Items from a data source
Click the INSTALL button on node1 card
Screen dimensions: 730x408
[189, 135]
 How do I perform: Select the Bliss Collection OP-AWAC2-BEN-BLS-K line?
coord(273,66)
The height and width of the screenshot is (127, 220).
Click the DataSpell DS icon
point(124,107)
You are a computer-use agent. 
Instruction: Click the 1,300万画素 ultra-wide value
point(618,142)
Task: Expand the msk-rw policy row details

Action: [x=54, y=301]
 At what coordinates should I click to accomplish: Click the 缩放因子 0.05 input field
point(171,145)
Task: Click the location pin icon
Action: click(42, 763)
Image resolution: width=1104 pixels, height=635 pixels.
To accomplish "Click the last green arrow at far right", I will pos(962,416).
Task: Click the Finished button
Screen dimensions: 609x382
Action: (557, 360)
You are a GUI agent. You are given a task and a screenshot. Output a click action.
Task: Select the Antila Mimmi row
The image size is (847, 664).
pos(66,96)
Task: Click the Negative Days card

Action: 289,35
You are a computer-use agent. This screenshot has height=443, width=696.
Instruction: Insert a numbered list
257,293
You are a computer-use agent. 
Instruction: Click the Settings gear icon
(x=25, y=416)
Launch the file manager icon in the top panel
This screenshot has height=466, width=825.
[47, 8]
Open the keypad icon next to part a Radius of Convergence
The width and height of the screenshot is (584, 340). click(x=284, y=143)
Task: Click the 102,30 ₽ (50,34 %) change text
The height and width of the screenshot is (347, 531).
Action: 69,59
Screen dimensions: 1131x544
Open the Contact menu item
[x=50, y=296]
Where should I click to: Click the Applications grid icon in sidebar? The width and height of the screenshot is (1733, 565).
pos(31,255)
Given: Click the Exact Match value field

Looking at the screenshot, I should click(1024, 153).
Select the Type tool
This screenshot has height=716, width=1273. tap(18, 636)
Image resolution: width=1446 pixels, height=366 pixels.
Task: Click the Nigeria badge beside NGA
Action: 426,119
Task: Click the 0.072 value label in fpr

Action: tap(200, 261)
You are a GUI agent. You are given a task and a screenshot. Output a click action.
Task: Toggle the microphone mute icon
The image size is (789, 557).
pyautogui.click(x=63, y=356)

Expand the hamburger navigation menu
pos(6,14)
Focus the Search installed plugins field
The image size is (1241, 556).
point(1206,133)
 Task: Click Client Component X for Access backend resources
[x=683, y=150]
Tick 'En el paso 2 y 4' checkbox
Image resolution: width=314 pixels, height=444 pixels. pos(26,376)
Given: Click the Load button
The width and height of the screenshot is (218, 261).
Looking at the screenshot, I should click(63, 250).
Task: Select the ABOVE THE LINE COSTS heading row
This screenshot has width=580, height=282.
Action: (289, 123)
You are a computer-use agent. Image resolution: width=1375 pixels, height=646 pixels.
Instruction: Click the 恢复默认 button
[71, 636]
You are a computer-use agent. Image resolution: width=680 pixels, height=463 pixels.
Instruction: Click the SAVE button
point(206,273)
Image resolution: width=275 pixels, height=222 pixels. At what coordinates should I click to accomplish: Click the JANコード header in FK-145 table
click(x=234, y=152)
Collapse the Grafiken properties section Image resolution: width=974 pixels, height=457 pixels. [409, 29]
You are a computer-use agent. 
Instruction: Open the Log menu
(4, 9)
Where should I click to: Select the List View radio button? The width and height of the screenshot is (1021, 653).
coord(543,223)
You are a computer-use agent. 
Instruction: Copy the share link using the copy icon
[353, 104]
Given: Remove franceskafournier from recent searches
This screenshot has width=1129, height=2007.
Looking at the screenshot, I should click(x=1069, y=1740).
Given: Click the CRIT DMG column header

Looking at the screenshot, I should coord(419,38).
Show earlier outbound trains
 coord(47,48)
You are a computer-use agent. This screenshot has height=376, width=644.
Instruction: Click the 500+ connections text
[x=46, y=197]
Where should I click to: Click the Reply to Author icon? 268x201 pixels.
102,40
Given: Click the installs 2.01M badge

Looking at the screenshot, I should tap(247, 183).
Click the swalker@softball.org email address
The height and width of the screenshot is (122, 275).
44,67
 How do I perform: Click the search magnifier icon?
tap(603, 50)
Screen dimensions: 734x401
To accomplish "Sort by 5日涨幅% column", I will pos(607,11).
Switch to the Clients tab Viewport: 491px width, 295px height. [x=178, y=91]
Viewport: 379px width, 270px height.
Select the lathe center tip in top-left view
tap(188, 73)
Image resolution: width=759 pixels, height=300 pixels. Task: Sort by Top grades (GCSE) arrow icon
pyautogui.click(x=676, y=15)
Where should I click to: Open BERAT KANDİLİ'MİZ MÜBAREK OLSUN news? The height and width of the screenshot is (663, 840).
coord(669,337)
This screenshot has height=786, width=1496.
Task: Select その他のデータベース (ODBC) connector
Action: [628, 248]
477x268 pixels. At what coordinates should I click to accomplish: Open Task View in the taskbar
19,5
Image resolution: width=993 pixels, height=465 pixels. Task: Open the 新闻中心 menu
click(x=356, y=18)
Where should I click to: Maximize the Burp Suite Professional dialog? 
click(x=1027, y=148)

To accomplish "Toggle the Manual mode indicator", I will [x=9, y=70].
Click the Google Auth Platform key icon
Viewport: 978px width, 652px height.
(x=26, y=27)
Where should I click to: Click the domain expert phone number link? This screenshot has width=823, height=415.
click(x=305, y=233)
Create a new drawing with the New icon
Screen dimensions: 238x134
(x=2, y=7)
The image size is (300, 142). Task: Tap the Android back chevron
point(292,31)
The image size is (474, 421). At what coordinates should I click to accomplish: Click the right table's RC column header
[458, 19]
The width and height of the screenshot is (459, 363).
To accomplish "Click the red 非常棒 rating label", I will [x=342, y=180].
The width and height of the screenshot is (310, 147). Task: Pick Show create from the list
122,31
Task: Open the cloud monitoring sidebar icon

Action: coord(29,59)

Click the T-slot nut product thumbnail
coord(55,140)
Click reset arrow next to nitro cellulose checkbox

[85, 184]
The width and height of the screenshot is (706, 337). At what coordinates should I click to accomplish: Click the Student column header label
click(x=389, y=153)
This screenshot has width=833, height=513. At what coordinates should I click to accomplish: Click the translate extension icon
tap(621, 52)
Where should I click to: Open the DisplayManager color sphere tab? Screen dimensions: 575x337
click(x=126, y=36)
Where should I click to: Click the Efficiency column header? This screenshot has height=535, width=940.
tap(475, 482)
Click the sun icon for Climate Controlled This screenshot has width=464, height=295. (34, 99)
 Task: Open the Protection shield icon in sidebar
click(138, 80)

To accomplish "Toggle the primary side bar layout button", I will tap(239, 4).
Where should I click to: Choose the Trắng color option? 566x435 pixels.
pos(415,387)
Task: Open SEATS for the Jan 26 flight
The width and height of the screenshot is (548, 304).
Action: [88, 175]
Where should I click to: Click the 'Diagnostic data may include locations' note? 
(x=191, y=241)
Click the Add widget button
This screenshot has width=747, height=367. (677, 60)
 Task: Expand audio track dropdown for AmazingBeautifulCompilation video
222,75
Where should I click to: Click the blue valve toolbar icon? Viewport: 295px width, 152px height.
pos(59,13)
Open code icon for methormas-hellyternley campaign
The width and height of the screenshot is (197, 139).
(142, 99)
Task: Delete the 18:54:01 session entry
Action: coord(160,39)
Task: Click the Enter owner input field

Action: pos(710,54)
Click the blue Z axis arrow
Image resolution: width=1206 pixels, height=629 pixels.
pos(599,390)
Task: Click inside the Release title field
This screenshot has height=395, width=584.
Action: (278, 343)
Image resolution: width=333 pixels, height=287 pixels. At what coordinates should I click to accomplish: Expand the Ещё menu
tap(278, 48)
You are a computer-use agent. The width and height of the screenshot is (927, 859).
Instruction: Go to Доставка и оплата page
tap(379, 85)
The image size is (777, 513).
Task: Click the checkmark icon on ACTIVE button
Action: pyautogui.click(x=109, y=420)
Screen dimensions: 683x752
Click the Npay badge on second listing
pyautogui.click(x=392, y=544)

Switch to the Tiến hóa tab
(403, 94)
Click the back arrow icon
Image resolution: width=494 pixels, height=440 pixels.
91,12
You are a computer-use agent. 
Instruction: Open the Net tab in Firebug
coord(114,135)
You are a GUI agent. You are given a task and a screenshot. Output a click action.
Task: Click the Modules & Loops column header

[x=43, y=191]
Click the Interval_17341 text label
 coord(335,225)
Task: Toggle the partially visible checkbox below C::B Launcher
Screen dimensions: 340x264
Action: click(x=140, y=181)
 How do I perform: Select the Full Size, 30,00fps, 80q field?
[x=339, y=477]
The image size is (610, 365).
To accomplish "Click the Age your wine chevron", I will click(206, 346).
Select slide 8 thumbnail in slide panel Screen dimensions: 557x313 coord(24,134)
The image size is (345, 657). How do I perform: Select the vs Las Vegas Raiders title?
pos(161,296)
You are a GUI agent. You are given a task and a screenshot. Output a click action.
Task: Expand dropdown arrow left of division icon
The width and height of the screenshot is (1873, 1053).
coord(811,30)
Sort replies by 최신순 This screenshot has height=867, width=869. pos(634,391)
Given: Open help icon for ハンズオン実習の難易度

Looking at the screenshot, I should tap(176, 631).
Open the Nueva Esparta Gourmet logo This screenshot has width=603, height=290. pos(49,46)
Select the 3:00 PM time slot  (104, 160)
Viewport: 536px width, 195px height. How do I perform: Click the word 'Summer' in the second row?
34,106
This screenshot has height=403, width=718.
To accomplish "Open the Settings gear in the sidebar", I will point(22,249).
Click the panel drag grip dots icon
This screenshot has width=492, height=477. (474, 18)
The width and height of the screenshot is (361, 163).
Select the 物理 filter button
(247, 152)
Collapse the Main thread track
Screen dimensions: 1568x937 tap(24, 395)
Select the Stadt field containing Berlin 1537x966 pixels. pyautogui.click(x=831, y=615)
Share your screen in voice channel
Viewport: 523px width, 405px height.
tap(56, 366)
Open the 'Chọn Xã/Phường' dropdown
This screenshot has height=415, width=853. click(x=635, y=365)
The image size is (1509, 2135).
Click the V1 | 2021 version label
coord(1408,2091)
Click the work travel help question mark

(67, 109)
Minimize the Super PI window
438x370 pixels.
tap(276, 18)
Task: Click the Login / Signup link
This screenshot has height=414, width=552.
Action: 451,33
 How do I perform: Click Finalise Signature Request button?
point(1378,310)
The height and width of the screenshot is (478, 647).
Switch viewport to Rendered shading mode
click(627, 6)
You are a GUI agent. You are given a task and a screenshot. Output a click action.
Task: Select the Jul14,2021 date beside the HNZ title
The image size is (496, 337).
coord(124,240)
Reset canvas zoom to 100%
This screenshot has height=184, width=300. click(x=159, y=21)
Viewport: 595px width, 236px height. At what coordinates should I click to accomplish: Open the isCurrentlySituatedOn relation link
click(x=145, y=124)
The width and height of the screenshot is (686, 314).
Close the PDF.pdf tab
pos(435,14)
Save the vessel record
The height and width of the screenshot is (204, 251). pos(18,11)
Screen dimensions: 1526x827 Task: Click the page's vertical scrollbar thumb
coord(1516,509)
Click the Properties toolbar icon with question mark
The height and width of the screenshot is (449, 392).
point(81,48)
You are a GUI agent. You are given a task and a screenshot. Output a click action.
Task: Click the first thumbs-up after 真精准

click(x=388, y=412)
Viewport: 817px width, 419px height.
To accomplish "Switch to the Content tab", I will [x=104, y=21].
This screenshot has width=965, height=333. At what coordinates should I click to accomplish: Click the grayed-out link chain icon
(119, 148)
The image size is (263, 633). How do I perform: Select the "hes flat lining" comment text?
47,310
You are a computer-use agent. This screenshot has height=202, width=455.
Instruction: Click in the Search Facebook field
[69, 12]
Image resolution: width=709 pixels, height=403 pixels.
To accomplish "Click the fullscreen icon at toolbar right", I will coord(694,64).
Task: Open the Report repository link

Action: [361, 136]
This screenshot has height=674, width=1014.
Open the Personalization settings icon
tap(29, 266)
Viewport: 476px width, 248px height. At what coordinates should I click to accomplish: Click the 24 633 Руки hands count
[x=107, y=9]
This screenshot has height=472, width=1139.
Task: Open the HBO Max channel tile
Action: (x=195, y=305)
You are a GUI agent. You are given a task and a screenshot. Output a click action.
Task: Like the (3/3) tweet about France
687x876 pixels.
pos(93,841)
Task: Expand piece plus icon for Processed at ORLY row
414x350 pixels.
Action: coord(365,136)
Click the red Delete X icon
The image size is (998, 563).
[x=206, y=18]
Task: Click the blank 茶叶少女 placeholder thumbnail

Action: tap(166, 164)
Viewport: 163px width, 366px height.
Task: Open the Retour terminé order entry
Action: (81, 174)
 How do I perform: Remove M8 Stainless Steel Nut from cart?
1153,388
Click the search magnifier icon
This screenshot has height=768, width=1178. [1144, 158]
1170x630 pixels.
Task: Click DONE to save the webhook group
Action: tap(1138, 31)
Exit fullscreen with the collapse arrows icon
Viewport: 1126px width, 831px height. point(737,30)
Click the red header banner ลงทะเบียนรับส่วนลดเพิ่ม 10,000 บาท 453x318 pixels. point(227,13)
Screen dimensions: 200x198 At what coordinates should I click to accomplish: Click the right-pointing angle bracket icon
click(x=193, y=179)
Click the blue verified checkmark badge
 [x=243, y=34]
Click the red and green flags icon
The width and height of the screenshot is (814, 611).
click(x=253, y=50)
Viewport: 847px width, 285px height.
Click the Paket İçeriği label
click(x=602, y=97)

*Work request*
Across the entries above, work out how many lines hold "your". The answer is that number alone.

*Written response*
2